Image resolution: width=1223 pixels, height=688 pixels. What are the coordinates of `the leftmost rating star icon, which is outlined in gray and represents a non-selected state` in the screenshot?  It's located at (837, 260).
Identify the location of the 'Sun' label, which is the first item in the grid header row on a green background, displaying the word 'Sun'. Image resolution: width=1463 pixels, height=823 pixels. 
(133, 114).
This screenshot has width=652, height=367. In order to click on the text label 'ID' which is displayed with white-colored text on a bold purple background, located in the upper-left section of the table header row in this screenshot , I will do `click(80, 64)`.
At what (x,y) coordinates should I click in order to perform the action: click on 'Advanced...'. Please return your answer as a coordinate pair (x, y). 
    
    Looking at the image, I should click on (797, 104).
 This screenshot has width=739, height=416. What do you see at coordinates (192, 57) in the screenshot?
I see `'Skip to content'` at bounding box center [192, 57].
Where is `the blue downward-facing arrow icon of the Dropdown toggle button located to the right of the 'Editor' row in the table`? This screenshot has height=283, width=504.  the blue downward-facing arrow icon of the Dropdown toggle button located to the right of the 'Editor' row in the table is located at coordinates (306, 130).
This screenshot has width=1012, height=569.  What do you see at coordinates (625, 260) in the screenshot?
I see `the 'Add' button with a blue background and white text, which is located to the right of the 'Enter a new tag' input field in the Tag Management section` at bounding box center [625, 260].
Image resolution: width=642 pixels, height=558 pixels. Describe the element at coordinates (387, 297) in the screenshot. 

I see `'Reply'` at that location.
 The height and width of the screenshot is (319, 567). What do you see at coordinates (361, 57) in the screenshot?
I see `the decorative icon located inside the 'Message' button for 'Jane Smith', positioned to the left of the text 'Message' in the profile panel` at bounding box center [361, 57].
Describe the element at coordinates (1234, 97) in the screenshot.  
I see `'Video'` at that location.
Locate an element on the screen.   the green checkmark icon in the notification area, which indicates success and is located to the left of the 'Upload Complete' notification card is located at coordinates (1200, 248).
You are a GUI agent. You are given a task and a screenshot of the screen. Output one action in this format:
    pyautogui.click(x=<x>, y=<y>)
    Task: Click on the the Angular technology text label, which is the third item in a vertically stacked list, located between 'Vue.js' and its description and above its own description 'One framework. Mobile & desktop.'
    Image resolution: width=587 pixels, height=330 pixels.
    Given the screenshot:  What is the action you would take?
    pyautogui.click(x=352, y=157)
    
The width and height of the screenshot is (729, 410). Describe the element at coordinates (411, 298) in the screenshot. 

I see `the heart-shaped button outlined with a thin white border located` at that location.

= = = = =

=== Aim of the task ===
Please retype all of the material above line for line, with no changes.

=== Solution to this problem ===
Image resolution: width=1223 pixels, height=688 pixels. What are the coordinates of `the leftmost rating star icon, which is outlined in gray and represents a non-selected state` in the screenshot?  It's located at (837, 260).
Identify the location of the 'Sun' label, which is the first item in the grid header row on a green background, displaying the word 'Sun'. Image resolution: width=1463 pixels, height=823 pixels. 
(133, 114).
This screenshot has width=652, height=367. In order to click on the text label 'ID' which is displayed with white-colored text on a bold purple background, located in the upper-left section of the table header row in this screenshot , I will do `click(80, 64)`.
At what (x,y) coordinates should I click in order to perform the action: click on 'Advanced...'. Please return your answer as a coordinate pair (x, y). 
    
    Looking at the image, I should click on (797, 104).
 This screenshot has width=739, height=416. What do you see at coordinates (192, 57) in the screenshot?
I see `'Skip to content'` at bounding box center [192, 57].
Where is `the blue downward-facing arrow icon of the Dropdown toggle button located to the right of the 'Editor' row in the table`? This screenshot has height=283, width=504.  the blue downward-facing arrow icon of the Dropdown toggle button located to the right of the 'Editor' row in the table is located at coordinates (306, 130).
This screenshot has width=1012, height=569.  What do you see at coordinates (625, 260) in the screenshot?
I see `the 'Add' button with a blue background and white text, which is located to the right of the 'Enter a new tag' input field in the Tag Management section` at bounding box center [625, 260].
Image resolution: width=642 pixels, height=558 pixels. Describe the element at coordinates (387, 297) in the screenshot. 

I see `'Reply'` at that location.
 The height and width of the screenshot is (319, 567). What do you see at coordinates (361, 57) in the screenshot?
I see `the decorative icon located inside the 'Message' button for 'Jane Smith', positioned to the left of the text 'Message' in the profile panel` at bounding box center [361, 57].
Describe the element at coordinates (1234, 97) in the screenshot.  
I see `'Video'` at that location.
Locate an element on the screen.   the green checkmark icon in the notification area, which indicates success and is located to the left of the 'Upload Complete' notification card is located at coordinates (1200, 248).
You are a GUI agent. You are given a task and a screenshot of the screen. Output one action in this format:
    pyautogui.click(x=<x>, y=<y>)
    Task: Click on the the Angular technology text label, which is the third item in a vertically stacked list, located between 'Vue.js' and its description and above its own description 'One framework. Mobile & desktop.'
    Image resolution: width=587 pixels, height=330 pixels.
    Given the screenshot:  What is the action you would take?
    pyautogui.click(x=352, y=157)
    
The width and height of the screenshot is (729, 410). Describe the element at coordinates (411, 298) in the screenshot. 

I see `the heart-shaped button outlined with a thin white border located` at that location.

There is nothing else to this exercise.